DİĞER HABERLER

Seviyorum...

"Sabah Cihangir’in en popüler kafesinde yola doğru uzanmış masalardan birinde kahvaltı ediyoruz." Deli Fişek'in yeni yazısını okumak için tıklayın...
 
   
 
 
     
Yaşadığım şehri seviyorum. Semtimi seviyorum. Sürekli yürüyürum. Filmlere girip çıkıyorum. Film aralarında eve dönüyorum. Bu şehir yazmamı kolaylaştırıyor. Sabah Cihangir’in en popüler kafesinde yola doğru uzanmış masalardan birinde kahvaltı ediyoruz. Pazarları daha bir heyecanla uyanıyorum orada kahvaltı etme hayali ile. Gerçi biz bira içerek başlıyoruz bu güzel güne! Cazcı tipli, kıvırcık saçlı, yuvarlak gözlüklü, zayıf, uzun boylu, saçları kırlaşmış bir zenci geçiyor önümüzden.
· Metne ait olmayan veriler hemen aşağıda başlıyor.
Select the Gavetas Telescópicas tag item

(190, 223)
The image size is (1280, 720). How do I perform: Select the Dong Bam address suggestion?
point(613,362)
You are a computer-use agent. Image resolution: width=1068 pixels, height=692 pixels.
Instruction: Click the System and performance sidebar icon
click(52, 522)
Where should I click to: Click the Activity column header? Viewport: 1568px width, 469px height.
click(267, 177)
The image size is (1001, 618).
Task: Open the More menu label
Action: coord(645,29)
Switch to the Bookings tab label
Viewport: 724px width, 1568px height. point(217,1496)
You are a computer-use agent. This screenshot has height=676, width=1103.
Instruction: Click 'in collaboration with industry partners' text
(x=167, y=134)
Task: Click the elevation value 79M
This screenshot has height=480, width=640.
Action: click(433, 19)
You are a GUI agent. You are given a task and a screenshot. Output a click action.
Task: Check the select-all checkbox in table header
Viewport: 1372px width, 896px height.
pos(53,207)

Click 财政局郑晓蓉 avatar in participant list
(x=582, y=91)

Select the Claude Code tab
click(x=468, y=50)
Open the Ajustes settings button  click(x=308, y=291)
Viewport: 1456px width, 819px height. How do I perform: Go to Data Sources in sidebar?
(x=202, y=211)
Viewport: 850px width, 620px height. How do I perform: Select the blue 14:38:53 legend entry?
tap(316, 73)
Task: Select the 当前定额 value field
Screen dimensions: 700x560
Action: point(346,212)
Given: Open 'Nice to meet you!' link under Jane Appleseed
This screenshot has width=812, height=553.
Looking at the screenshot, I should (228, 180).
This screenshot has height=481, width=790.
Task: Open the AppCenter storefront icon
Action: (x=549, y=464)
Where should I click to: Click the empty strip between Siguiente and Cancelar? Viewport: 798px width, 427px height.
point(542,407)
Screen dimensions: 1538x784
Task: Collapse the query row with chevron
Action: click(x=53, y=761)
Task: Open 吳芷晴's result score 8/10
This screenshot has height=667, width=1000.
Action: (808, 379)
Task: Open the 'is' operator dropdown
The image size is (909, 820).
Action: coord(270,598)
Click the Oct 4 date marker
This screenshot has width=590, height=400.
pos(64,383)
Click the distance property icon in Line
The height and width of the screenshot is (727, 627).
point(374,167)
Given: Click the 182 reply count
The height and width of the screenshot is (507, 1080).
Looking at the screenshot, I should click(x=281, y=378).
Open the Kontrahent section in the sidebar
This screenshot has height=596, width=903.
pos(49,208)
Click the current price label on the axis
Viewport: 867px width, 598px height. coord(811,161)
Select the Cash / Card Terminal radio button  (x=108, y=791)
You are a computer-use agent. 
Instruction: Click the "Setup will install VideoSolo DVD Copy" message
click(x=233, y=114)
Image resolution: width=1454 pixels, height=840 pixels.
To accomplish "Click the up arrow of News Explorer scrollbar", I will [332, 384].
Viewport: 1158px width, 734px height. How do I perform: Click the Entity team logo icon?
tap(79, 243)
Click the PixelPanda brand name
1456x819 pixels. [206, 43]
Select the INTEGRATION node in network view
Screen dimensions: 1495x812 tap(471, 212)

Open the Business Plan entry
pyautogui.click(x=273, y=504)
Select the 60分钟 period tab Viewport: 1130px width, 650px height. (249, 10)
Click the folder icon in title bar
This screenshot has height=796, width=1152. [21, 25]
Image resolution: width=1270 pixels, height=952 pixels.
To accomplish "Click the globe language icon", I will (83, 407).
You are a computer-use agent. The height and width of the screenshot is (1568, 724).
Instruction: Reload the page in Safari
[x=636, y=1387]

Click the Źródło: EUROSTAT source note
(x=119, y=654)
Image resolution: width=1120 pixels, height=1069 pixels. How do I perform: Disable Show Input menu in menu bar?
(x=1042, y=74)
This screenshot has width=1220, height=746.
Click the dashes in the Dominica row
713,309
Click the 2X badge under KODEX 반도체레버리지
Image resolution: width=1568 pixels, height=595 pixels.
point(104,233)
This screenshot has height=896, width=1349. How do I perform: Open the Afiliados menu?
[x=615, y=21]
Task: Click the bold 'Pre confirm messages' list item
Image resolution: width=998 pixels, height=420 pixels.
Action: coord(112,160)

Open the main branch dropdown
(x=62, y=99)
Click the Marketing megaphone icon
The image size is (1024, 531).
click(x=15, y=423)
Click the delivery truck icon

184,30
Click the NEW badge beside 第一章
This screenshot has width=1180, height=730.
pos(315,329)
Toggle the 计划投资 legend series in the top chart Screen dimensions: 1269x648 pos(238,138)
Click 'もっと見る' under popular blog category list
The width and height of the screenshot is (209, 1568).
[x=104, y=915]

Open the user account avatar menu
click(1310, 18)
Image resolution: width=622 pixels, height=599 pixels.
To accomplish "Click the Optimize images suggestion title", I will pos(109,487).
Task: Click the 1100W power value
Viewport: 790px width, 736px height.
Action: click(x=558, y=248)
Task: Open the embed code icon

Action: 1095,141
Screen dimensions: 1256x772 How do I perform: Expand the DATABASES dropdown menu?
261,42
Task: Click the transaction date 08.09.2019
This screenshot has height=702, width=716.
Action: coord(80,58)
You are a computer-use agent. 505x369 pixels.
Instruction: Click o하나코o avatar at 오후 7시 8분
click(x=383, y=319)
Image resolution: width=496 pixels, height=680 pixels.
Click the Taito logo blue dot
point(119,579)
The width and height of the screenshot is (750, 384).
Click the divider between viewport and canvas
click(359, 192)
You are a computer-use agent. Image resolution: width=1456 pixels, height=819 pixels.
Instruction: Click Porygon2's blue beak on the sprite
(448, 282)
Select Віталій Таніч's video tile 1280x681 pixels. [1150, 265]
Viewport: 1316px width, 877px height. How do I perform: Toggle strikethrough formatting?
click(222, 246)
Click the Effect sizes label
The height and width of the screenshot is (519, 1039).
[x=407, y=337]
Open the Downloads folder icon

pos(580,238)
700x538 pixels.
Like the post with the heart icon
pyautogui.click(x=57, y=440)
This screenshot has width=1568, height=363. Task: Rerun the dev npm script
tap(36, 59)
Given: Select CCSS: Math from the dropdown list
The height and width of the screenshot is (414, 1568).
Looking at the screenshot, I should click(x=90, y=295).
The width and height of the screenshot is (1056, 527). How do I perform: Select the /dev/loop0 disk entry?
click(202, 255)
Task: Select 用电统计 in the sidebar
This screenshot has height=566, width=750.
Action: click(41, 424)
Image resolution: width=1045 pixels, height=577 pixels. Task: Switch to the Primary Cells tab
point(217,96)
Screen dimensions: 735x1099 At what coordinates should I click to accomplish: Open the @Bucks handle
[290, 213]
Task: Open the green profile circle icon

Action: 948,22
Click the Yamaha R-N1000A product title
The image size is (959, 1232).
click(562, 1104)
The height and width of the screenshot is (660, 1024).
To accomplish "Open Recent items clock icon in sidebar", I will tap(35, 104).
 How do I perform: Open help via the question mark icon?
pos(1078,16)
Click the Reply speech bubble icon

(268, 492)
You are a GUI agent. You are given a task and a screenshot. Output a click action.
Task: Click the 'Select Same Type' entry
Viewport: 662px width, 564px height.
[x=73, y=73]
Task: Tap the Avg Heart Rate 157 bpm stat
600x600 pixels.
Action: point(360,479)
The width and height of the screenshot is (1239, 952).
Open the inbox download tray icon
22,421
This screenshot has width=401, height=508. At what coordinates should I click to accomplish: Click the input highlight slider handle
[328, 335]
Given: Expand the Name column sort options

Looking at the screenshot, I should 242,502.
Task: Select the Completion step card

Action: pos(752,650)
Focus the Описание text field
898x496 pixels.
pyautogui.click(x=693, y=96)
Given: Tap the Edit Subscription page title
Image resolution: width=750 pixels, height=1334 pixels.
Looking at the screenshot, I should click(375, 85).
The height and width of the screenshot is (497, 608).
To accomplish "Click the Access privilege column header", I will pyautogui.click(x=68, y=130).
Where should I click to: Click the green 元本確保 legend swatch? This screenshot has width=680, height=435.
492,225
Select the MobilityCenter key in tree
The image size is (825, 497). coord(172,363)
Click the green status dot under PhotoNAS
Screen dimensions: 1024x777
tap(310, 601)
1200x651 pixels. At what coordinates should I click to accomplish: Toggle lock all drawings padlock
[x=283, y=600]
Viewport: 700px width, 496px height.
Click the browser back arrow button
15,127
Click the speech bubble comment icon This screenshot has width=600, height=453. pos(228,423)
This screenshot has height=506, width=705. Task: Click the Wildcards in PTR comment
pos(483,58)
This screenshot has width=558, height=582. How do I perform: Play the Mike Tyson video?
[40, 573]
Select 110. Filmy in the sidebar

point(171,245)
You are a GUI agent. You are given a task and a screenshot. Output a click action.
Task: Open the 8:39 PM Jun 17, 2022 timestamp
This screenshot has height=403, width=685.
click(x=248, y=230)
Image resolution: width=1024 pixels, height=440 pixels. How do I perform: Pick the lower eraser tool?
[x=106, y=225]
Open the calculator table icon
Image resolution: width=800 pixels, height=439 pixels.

Sırtında bir şeyler taşıyor. Çalışıyor belli ki! Ama muslukçu mu, tamirci mi, hurdacı mı anlaşılmıyor. Adam Harlem’den buraya ışınlanmış sanki! Birbirimize bakıp gülüyoruz hayret içinde. Adam bizi olduğu gibi etraftaki herkesi meraklandırıyor. Yan tarafta ayakta duran acaip yakışıklı bi herif "what’s your story man?" diye laf atıyor. Hah! biz de tam onu merak ediyorduk. Ama adam birşeyler mırıldanıp yoluna devam ediyor, duymuyorum bile. Yürüyoruz. Bir simitçi ne dediği belirsiz bir aksanla bağırıyor. Adamı görmesen, simit sattığını dünyada anlayamazsın! Binalardan birinin önünde duran sanırım oranın kapıcısı, "Ne ba’rıyon lan avaz avaz?" diye çıkışıyor. Sonradan bakıyorum, aralarında gülüşüyorlar ve biz de koşarak uzaklaşıp gülmeye başlıyoruz.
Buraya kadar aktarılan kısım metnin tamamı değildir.